======= Ticket proliferation disambiguration!
- {T185233} is the overall Modern Event Platform parent ticket.
- {T201063} is the parent Event Schema Registry task, it describes high level requirements/user stories of this component.
- {T201643} is the RFC ticket, it will hopefully be closed once the RFC process finishes.
This ticket will be used to track and task implementation work for the Schema Registry.
== Description
Since we are moving forward with git as the canonical storage of schemas, we can base implementation to be done for Q2 2018-2019 on the existing [[ https://gerrit.wikimedia.org/r/#/admin/projects/mediawiki/event-schemas | event-schemas repository ]]. This repository currently contains Draft 4 JSON schemas with some minimal CI jobs to ensure schema consistency. Implementation work for this task will mostly be around git commit/merge hooks and CI improvements.
We also may want to build an HTTP service to serve schemas. If so, this service might be as simple as just an HTTP file server that exposes the git repository (or repositories) hierarchy and schemas.
In either case, schemas will always be addressable via URIs, whether those schemas are checked out on the local filesystem (`file://`) or via HTTP (`http://`).
== Technical Requirements
- Up to date JSONSchema support (Draft 7?)
- All schema versions maintained in HEAD commit (we won't be using git history to version schemas)
- CI for ensuring schema backwards compatibility
- CI for schema linting, e.g. no camelCase, only snake_case, etc.
- CI for schema field annotations (`dimension` vs `measure`, PII, etc.)

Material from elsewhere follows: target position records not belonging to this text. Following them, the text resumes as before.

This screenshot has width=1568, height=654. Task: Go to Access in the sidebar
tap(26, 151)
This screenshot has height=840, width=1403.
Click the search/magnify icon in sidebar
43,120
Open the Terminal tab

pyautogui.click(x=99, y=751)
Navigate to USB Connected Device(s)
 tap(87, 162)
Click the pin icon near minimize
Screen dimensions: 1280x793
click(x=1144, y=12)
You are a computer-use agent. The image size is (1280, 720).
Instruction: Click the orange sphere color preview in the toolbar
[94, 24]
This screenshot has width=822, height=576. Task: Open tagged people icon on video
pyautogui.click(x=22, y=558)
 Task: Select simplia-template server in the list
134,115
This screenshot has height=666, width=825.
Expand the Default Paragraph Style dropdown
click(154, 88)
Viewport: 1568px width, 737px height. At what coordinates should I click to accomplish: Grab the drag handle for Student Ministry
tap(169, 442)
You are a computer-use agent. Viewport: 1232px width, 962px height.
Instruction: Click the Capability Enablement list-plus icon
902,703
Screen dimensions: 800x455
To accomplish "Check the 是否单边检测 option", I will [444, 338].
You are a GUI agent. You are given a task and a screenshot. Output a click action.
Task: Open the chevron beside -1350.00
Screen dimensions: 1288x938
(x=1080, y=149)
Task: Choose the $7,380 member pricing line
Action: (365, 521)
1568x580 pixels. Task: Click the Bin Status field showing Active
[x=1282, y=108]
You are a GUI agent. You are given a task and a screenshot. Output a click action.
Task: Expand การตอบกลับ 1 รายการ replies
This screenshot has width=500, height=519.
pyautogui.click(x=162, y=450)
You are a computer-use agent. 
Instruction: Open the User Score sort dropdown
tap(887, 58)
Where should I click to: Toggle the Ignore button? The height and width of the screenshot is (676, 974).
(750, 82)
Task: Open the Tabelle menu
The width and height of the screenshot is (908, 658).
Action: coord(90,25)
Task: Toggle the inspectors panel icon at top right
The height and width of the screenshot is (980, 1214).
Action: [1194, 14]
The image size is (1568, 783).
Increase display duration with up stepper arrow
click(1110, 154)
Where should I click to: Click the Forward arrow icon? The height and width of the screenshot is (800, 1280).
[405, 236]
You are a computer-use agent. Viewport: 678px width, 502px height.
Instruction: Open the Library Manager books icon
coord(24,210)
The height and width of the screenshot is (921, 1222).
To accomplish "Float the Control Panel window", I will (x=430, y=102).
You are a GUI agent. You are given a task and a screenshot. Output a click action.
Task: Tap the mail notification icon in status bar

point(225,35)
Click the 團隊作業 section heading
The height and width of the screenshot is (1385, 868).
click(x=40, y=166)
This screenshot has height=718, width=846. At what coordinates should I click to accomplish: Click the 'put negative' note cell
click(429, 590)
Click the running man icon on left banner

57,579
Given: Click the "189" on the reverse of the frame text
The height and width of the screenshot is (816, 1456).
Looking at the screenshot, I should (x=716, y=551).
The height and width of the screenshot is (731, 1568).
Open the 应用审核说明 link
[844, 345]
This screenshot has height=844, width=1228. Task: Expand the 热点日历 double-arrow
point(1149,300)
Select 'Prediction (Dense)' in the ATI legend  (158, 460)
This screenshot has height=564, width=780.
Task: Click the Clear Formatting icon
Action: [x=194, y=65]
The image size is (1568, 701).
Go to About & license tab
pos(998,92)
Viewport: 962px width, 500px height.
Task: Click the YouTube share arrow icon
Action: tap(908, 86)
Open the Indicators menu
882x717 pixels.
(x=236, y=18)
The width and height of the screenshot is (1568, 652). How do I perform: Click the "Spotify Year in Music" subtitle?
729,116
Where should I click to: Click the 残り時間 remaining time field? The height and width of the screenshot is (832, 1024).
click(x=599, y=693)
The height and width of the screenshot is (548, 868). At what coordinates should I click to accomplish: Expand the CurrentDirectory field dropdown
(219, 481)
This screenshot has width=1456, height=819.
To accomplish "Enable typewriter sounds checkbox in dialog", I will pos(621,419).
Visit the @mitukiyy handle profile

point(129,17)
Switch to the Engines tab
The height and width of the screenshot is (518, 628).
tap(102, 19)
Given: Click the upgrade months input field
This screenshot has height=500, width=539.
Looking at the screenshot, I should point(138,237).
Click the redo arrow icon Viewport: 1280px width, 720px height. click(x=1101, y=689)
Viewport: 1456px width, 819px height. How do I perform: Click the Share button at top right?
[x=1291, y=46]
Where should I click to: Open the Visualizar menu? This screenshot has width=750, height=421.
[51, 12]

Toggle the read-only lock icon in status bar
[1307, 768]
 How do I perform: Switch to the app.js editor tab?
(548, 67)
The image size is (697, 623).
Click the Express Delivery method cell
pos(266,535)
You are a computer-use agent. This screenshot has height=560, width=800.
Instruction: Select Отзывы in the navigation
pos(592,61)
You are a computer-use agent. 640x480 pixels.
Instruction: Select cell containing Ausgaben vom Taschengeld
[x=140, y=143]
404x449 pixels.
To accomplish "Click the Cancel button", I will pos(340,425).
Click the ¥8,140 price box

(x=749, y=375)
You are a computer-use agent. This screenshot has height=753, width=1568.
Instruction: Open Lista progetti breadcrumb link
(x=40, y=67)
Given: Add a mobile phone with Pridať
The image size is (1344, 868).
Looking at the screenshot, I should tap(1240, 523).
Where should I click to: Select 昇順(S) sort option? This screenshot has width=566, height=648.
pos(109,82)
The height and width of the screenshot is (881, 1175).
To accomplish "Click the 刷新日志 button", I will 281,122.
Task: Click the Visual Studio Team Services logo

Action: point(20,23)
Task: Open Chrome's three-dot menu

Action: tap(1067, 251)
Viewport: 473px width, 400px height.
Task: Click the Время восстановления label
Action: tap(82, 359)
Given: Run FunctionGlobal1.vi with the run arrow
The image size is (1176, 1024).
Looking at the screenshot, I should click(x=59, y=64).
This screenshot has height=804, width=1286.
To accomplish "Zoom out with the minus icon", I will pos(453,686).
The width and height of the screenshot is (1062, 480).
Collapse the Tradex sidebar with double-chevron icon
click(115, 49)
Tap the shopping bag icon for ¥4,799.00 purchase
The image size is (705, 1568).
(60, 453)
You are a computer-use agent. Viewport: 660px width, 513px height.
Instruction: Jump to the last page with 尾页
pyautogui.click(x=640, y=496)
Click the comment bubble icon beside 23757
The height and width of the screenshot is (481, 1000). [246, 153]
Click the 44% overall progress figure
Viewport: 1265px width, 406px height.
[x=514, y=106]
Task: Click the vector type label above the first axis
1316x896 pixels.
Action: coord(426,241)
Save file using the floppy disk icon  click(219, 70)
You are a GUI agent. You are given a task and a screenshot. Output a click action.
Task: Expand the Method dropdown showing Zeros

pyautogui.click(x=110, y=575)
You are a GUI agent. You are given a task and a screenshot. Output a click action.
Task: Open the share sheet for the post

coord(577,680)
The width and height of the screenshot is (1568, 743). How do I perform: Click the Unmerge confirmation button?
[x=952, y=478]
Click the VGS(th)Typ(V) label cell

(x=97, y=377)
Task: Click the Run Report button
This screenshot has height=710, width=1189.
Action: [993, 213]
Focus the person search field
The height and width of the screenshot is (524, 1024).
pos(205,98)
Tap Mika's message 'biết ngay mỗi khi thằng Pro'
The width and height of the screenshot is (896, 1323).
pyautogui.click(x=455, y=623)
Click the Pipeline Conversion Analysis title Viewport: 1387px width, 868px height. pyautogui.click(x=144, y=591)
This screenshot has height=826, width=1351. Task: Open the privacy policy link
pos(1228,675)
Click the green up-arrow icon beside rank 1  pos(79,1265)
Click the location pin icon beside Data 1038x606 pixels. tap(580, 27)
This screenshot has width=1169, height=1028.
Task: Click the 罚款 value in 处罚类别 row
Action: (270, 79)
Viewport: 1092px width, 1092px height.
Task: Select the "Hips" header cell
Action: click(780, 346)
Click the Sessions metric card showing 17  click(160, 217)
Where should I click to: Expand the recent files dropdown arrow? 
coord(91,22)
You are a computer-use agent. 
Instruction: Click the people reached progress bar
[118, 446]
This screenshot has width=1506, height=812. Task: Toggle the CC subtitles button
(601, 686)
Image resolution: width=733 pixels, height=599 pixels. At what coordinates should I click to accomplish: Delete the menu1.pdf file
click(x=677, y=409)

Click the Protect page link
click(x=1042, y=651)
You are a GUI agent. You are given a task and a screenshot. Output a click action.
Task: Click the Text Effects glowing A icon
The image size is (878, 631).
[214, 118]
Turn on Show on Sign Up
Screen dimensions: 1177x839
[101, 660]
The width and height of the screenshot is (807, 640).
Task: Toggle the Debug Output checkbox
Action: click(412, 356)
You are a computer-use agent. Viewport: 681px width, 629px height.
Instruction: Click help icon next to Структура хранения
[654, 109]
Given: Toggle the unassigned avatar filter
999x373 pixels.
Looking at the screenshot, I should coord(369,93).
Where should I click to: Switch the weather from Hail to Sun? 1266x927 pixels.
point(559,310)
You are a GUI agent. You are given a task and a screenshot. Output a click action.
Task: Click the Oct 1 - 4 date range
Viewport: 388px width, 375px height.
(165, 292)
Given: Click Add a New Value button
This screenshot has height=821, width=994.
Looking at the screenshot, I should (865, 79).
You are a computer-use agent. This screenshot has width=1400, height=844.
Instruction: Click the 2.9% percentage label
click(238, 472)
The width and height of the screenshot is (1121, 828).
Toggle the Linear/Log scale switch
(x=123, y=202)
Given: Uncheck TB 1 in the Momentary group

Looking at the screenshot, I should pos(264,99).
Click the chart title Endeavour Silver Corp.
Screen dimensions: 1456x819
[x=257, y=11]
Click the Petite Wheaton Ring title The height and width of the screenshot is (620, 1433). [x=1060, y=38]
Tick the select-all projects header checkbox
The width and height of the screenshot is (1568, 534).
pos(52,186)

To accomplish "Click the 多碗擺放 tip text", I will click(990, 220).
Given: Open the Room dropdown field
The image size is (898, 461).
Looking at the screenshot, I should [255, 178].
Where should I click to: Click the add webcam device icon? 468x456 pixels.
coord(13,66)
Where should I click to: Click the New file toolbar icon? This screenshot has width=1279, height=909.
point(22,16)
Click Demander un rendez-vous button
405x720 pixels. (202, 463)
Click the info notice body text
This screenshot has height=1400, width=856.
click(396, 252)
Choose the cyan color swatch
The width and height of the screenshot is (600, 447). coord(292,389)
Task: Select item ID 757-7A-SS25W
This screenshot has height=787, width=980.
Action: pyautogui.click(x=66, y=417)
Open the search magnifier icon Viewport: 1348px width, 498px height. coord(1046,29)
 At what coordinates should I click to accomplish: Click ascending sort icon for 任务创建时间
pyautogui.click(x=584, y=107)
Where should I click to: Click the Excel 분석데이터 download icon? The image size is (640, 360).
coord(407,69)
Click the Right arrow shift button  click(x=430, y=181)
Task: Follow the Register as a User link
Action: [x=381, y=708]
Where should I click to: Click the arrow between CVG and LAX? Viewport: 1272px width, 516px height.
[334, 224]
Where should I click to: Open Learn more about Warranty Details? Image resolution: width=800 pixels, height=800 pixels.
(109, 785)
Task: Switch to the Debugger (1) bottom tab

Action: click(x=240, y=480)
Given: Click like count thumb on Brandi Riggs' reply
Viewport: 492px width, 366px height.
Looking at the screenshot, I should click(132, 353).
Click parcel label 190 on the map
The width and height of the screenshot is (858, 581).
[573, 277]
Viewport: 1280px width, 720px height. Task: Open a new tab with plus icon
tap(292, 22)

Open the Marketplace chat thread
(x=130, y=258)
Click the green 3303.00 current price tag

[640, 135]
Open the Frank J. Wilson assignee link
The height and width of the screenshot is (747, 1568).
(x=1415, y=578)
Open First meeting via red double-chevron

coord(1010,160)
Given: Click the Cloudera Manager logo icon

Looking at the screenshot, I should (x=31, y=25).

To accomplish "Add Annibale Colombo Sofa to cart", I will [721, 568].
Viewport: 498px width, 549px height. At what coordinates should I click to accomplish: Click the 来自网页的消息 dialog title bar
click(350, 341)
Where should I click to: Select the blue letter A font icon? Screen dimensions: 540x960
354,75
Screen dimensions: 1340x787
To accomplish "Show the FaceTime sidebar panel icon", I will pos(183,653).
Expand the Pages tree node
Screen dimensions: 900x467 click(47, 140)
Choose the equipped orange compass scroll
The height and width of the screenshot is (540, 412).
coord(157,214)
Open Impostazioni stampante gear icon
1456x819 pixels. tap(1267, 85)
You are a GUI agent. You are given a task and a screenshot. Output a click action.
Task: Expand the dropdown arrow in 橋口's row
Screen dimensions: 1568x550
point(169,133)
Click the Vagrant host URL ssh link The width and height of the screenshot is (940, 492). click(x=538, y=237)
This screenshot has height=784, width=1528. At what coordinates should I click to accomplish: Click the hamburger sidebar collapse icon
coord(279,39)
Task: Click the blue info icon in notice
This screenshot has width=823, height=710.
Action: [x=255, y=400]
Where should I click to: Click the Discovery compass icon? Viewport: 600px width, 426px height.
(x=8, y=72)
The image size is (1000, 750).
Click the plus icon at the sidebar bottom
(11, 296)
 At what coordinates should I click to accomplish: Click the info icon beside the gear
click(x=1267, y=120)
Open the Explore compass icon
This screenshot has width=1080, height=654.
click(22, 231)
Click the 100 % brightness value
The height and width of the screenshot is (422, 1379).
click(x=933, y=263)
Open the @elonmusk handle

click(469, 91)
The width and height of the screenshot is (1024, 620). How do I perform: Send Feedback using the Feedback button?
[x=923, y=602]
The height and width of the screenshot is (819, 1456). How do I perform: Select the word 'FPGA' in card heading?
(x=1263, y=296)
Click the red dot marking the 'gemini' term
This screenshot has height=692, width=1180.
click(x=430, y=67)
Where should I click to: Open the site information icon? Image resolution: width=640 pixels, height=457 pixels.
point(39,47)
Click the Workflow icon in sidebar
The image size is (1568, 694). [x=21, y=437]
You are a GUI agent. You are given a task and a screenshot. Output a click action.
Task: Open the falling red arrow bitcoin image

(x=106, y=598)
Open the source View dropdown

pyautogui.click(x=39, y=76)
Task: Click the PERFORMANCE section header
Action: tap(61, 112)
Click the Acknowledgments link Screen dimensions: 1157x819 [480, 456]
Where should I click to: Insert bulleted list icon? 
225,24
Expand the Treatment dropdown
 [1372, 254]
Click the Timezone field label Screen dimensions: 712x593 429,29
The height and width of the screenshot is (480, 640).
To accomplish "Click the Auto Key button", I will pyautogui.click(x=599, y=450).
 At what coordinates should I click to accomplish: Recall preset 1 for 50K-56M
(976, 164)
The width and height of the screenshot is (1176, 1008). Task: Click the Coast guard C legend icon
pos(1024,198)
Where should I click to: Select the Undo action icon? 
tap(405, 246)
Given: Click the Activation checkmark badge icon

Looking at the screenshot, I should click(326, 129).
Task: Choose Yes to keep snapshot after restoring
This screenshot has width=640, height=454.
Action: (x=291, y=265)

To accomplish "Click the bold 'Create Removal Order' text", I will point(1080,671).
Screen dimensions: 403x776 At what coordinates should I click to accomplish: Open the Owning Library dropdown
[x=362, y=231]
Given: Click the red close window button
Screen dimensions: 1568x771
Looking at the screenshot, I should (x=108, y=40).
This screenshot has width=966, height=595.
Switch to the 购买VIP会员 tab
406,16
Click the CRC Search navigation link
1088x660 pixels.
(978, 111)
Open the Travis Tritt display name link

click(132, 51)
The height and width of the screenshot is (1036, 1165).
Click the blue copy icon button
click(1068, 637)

- 'latest' schema version is editable and changes to it are reviewable using usual git review tools - T206812
- Post commit or merge git hooks to create new versioned file copies of schemas - T206812
- Schemas can be in YAML or JSON format, but files should not have file extensions so relative schema_uris don't need to include (or append) a proper file extension - T206812
== Other ideas
On 2018-10-12, @Pchelolo and @Ottomata brainstormed implementation ideas. Much of the implementation work to be done is around CI and development workflows. Some of this is already done for mediawiki/event-schemas, but we need to do more. I'll try and collect some of the things we need to implement.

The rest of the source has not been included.